We can again use the beforeEach hook that we learned about earlier, which allows us to have two tests that each focus on a different, single aspect of the component, while also sharing some boilerplate code! This feels similar to other tests that we've already written—hopefully it feels easy, too!

Tests are passing as expected

Adding a Route Template

Finally, let's add a rental template to actually invoke our <Rental::Detailed> component, as well as adding an acceptance test for this new behavior in our app.

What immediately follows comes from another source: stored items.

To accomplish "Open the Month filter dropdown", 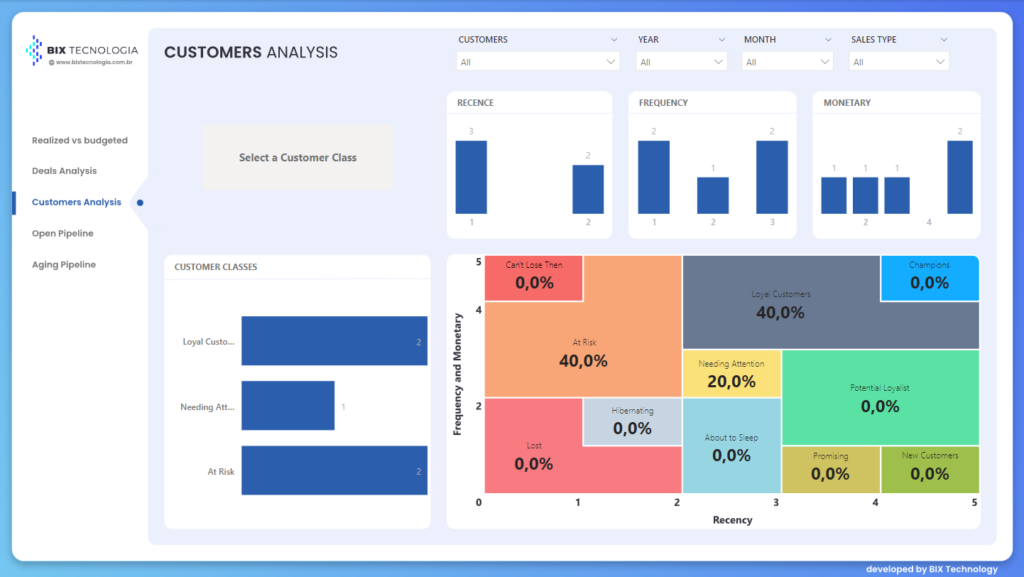I will [787, 62].
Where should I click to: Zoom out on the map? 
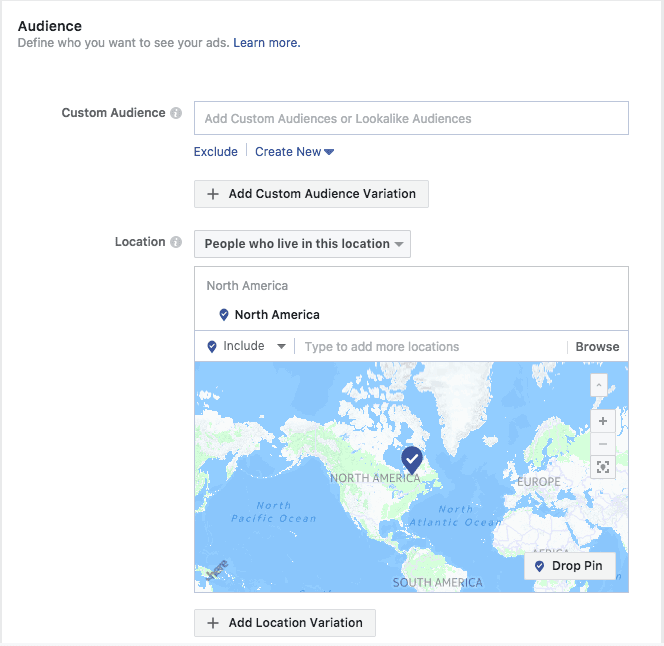[x=601, y=443]
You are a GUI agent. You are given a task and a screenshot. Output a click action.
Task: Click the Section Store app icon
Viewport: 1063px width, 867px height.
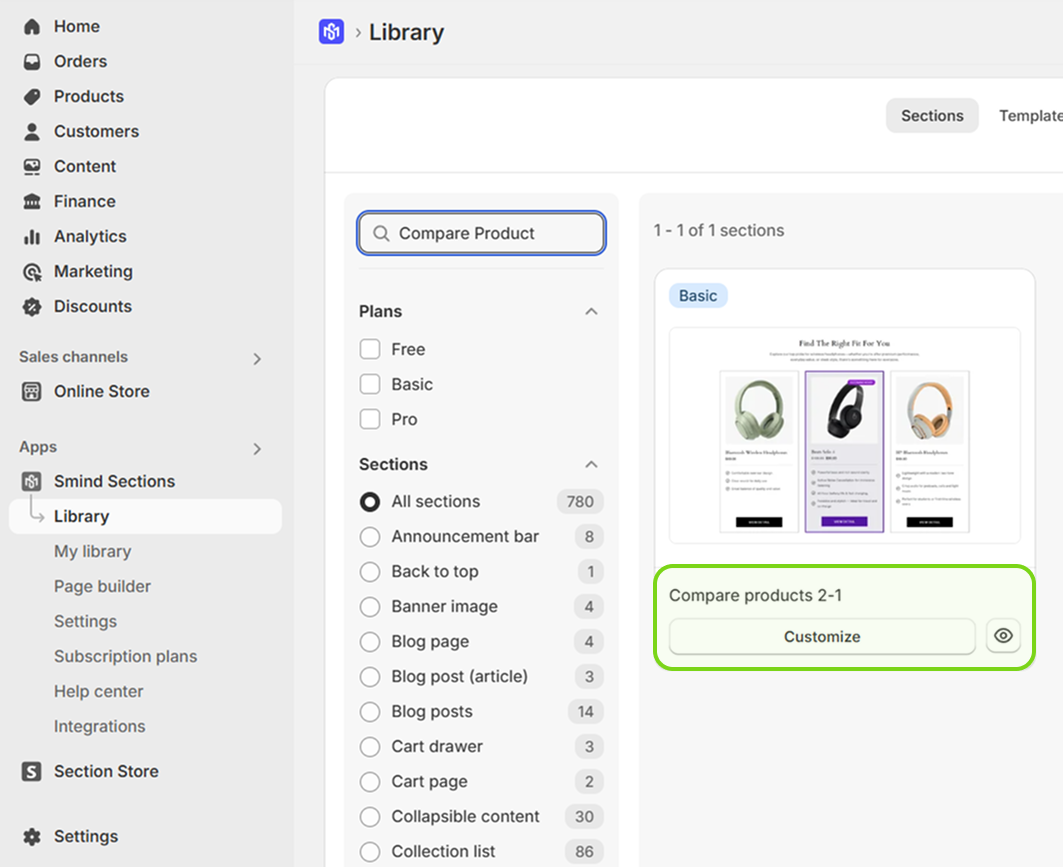click(x=32, y=772)
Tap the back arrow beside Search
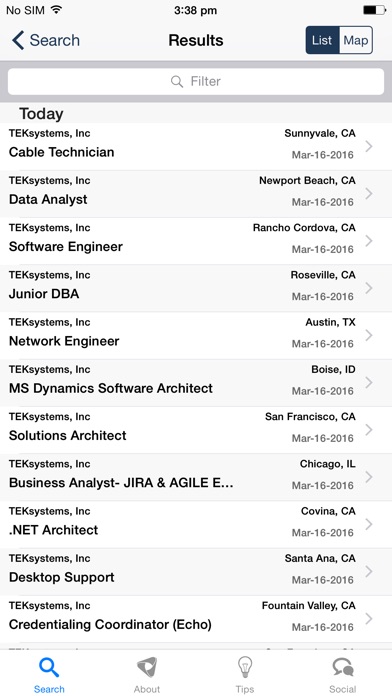 point(18,40)
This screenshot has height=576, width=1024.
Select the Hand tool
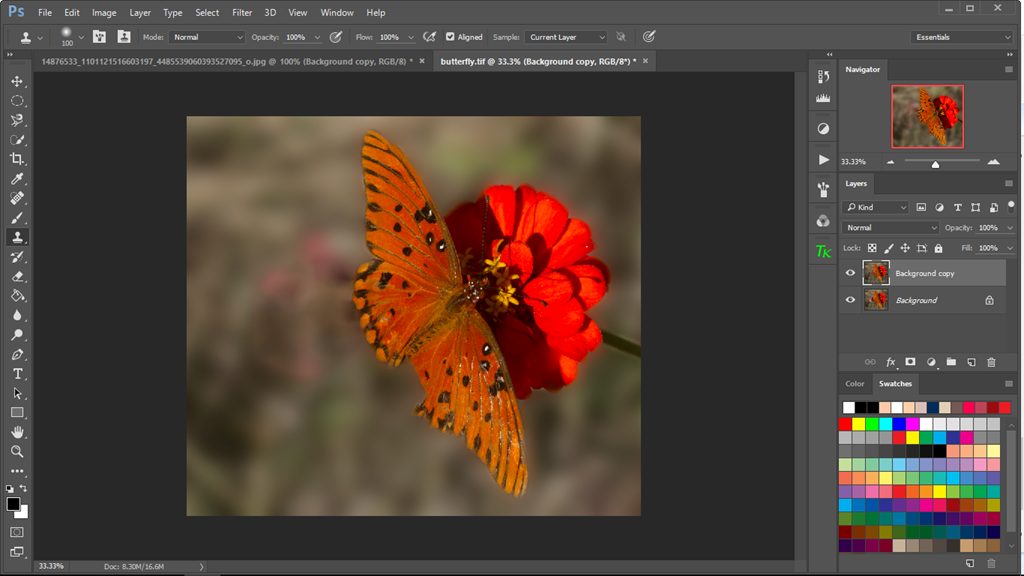[x=17, y=432]
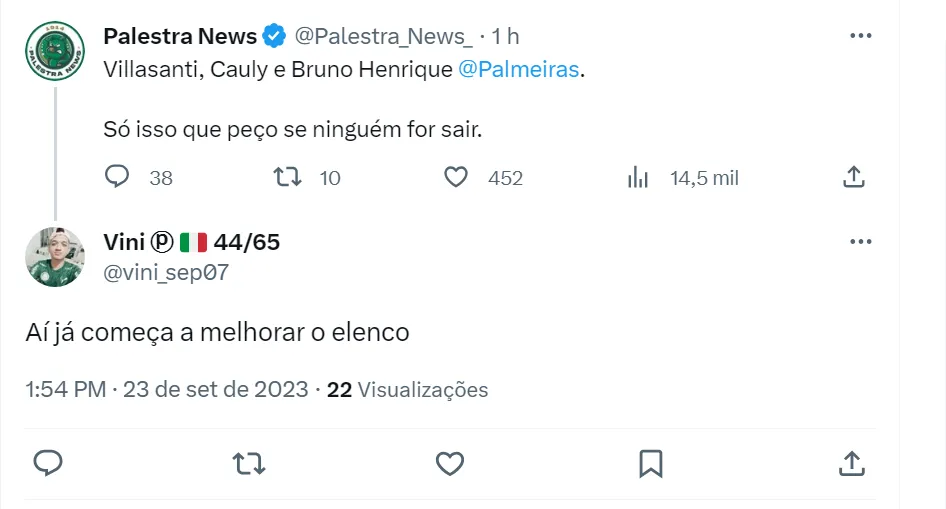Image resolution: width=946 pixels, height=509 pixels.
Task: Open Palestra News profile name
Action: (x=180, y=37)
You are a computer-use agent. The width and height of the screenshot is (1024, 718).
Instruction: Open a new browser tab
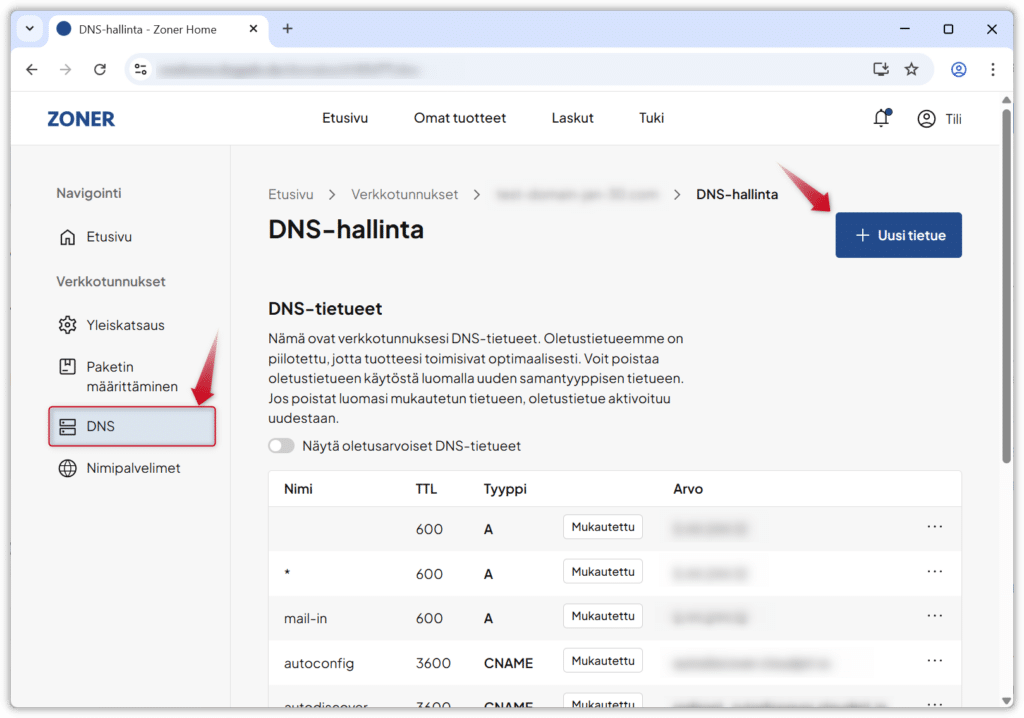click(288, 29)
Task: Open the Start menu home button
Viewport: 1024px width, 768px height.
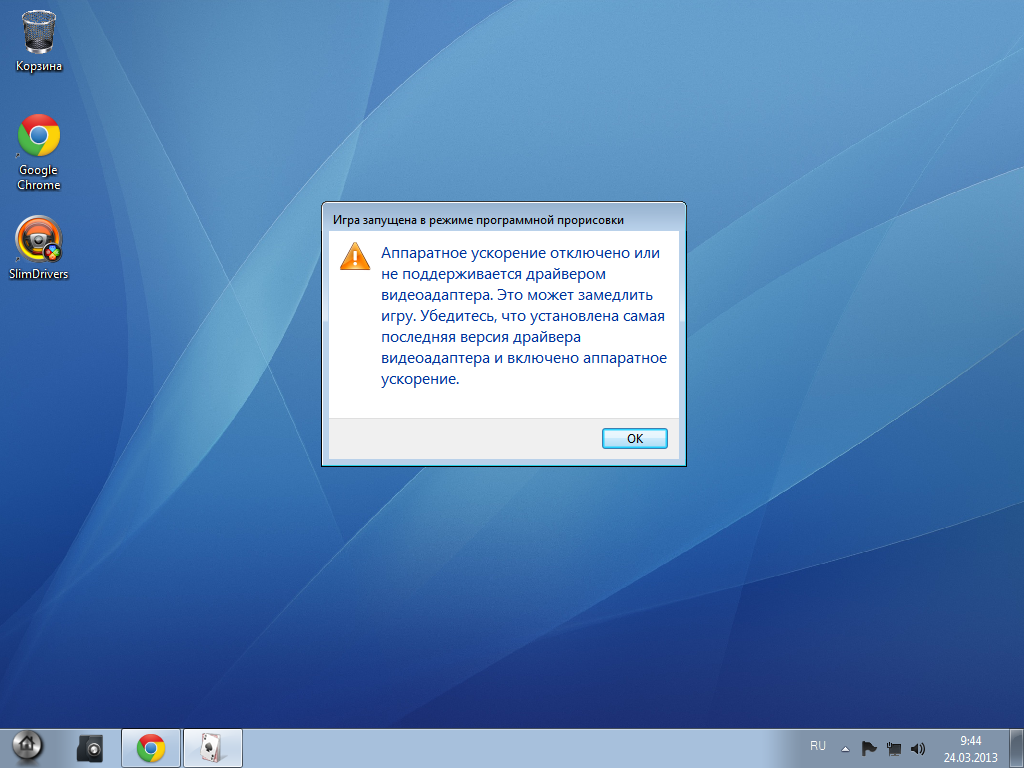Action: click(26, 747)
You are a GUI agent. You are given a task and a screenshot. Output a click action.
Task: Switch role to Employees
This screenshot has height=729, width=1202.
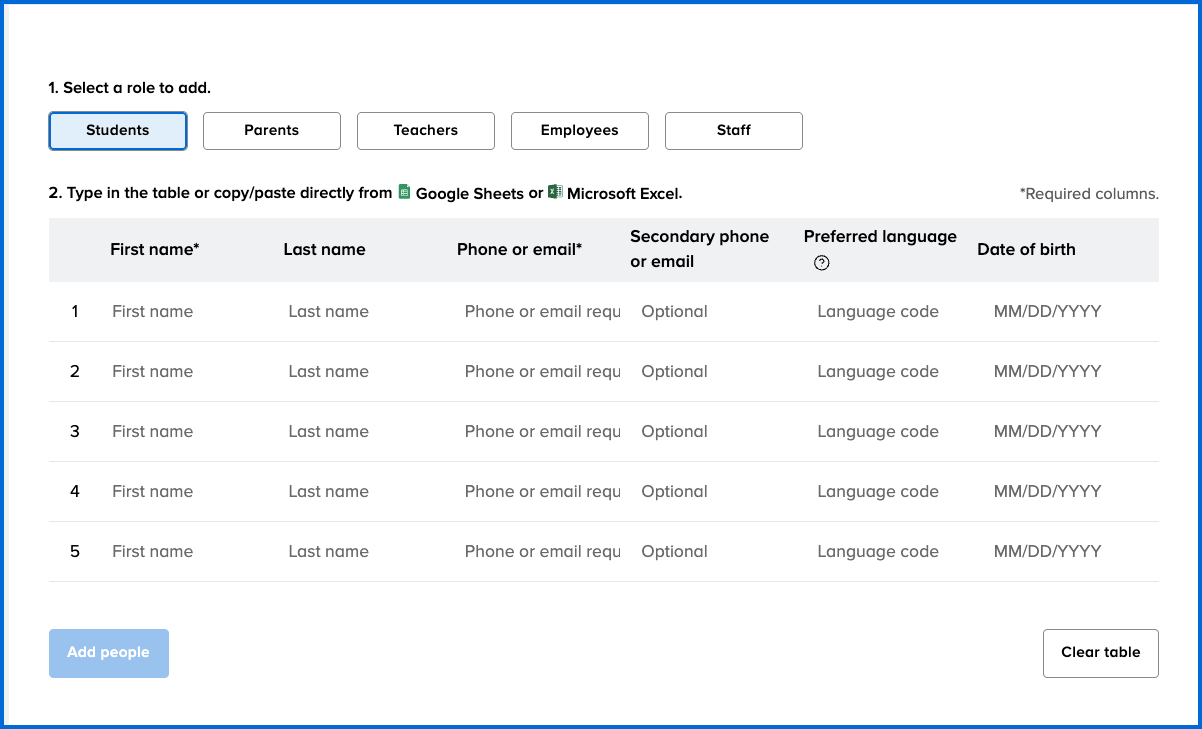click(x=580, y=130)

<Rental::Detailed @rental={{@model}} />
import { module, test } from 'qunit';
import { click, visit, currentURL } from '@ember/test-helpers';
import { setupApplicationTest } from 'ember-qunit';

module('Acceptance | super rentals', function(hooks) {
  setupApplicationTest(hooks);

  test('visiting /', async function(assert) {
    await visit('/');

    assert.equal(currentURL(), '/');
    assert.dom('nav').exists();
    assert.dom('h1').hasText('SuperRentals');
    assert.dom('h2').hasText('Welcome to Super Rentals!');

    assert.dom('.jumbo a.button').hasText('About Us');
    await click('.jumbo a.button');

    assert.equal(currentURL(), '/about');
  });

  test('viewing the details of a rental property', async function(assert) {
    await visit('/');
    assert.dom('.rental').exists({ count: 3 });

    await click('.rental:first-of-type a');
    assert.equal(currentURL(), '/rentals/grand-old-mansion');
  });

  test('visiting /rentals/grand-old-mansion', async function(assert) {
    await visit('/rentals/grand-old-mansion');

    assert.equal(currentURL(), '/rentals/grand-old-mansion');
    assert.dom('nav').exists();
    assert.dom('h1').containsText('SuperRentals');
    assert.dom('h2').containsText('Grand Old Mansion');
    assert.dom('.rental.detailed').exists();
  });

  test('visiting /about', async function(assert) {
    await visit('/about');

    assert.equal(currentURL(), '/about');
    assert.dom('nav').exists();
    assert.dom('h1').hasText('SuperRentals');
    assert.dom('h2').hasText('About Super Rentals');

    assert.dom('.jumbo a.button').hasText('Contact Us');
    await click('.jumbo a.button');

    assert.equal(currentURL(), '/getting-in-touch');
  });

  test('visiting /getting-in-touch', async function(assert) {
    await visit('/getting-in-touch');

    assert.equal(currentURL(), '/getting-in-touch');
    assert.dom('nav').exists();
    assert.dom('h1').hasText('SuperRentals');
    assert.dom('h2').hasText('Contact Us');

    assert.dom('a.button').hasText('About');
    await click('.jumbo a.button');

    assert.equal(currentURL(), '/about');
  });

  test('navigating using the nav-bar', async function(assert) {
    await visit('/');

    assert.dom('nav').exists();
    assert.dom('nav a.menu-index').hasText('SuperRentals')
    assert.dom('nav a.menu-about').hasText('About');
    assert.dom('nav a.menu-contact').hasText('Contact');

    await click('nav a.menu-about');
    assert.equal(currentURL(), '/about');

    await click('nav a.menu-contact');
    assert.equal(currentURL(), '/getting-in-touch');

    await click('nav a.menu-index');
    assert.equal(currentURL(), '/');
  });
});

Now, when we visit http://localhost:4200/rentals/grand-old-mansion, this is what we see:

A dedicated page for the Grand Old Mansion

And if we run our tests now...

All tests passing!

...they all pass! Great work!

This page looks done, but we have a share button that doesn't actually work. We'll address this in the next chapter.